Virginia Data Ransom
This is bad:
On Thursday, April 30, the secure site for the Virginia Prescription Monitoring Program (PMP) was replaced with a $US10M ransom demand:
“I have your shit! In *my* possession, right now, are 8,257,378 patient records and a total of 35,548,087 prescriptions. Also, I made an encrypted backup and deleted the original. Unfortunately for Virginia, their backups seem to have gone missing, too. Uhoh :(For $10 million, I will gladly send along the password.”
Hackers last week broke into a Virginia state Web site used by pharmacists to track prescription drug abuse. They deleted records on more than 8 million patients and replaced the site’s homepage with a ransom note demanding $10 million for the return of the records, according to a posting on Wikileaks.org, an online clearinghouse for leaked documents.
[…]
Whitley Ryals said the state discovered the intrusion on April 30, after which time it shut down Web site site access to dozens of pages serving the Department of Health Professions. The state also has temporarily discontinued e-mail to and from the department pending the outcome of a security audit, Whitley Ryals said.

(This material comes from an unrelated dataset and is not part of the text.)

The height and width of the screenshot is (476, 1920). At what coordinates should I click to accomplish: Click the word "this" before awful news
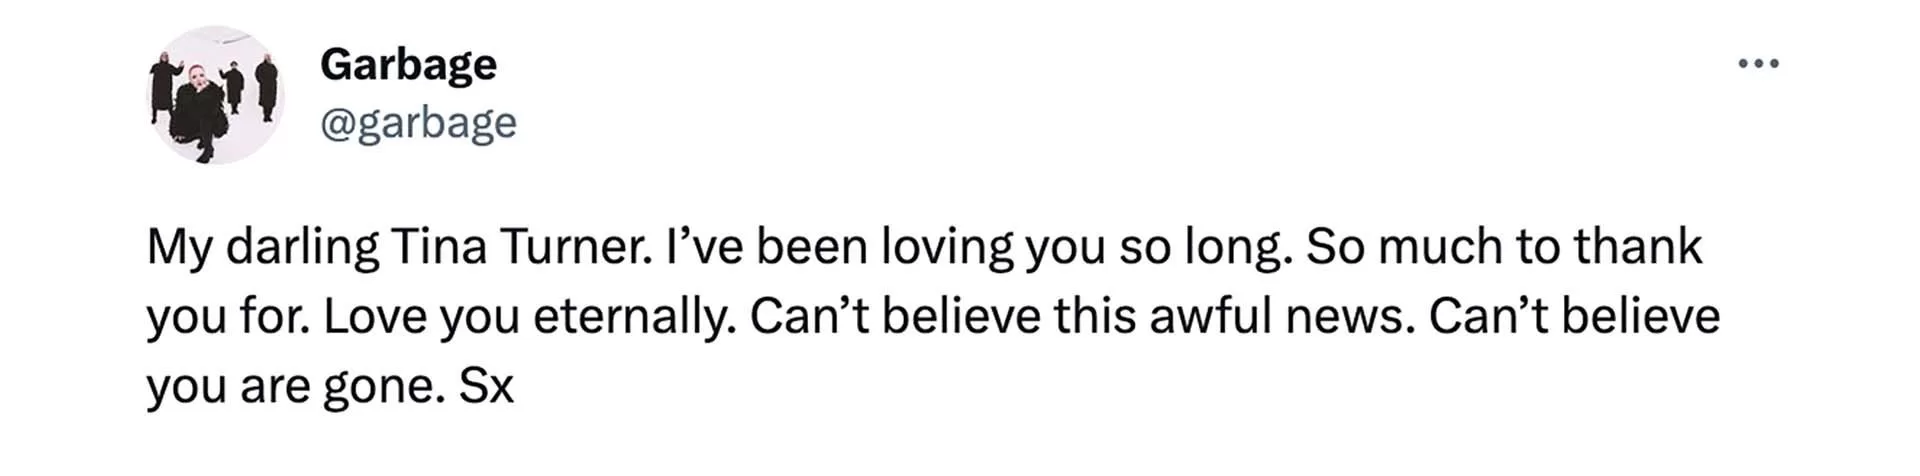[x=1094, y=317]
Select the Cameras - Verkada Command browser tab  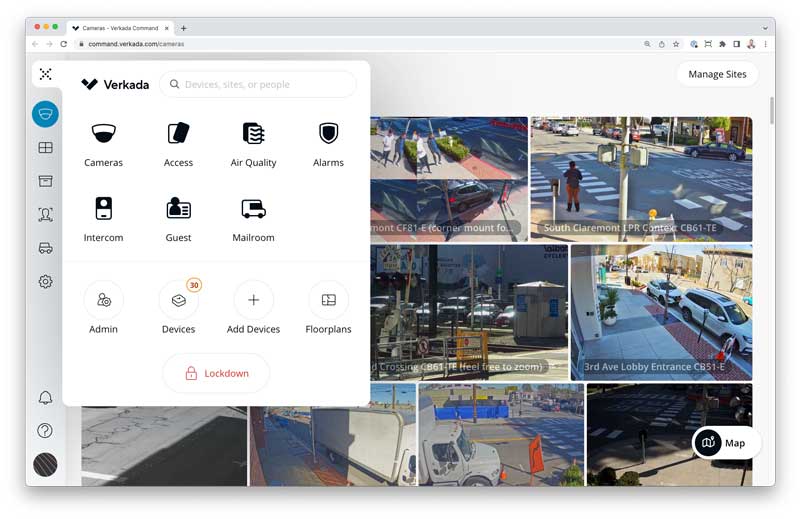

More. This doesn’t seem like a professional extortion/ransom demand, but still….
EDITED TO ADD (5/13): There are backups, and here’s a Q&A with details on exactly what they were storing.
Roboticus • May 7, 2009 7:42 AM
How does this idiot think he’s going to get away with this? How did he manage to destroy their backups? Why werent the patient records encrypted (Or were they?) Lots of questions at this point.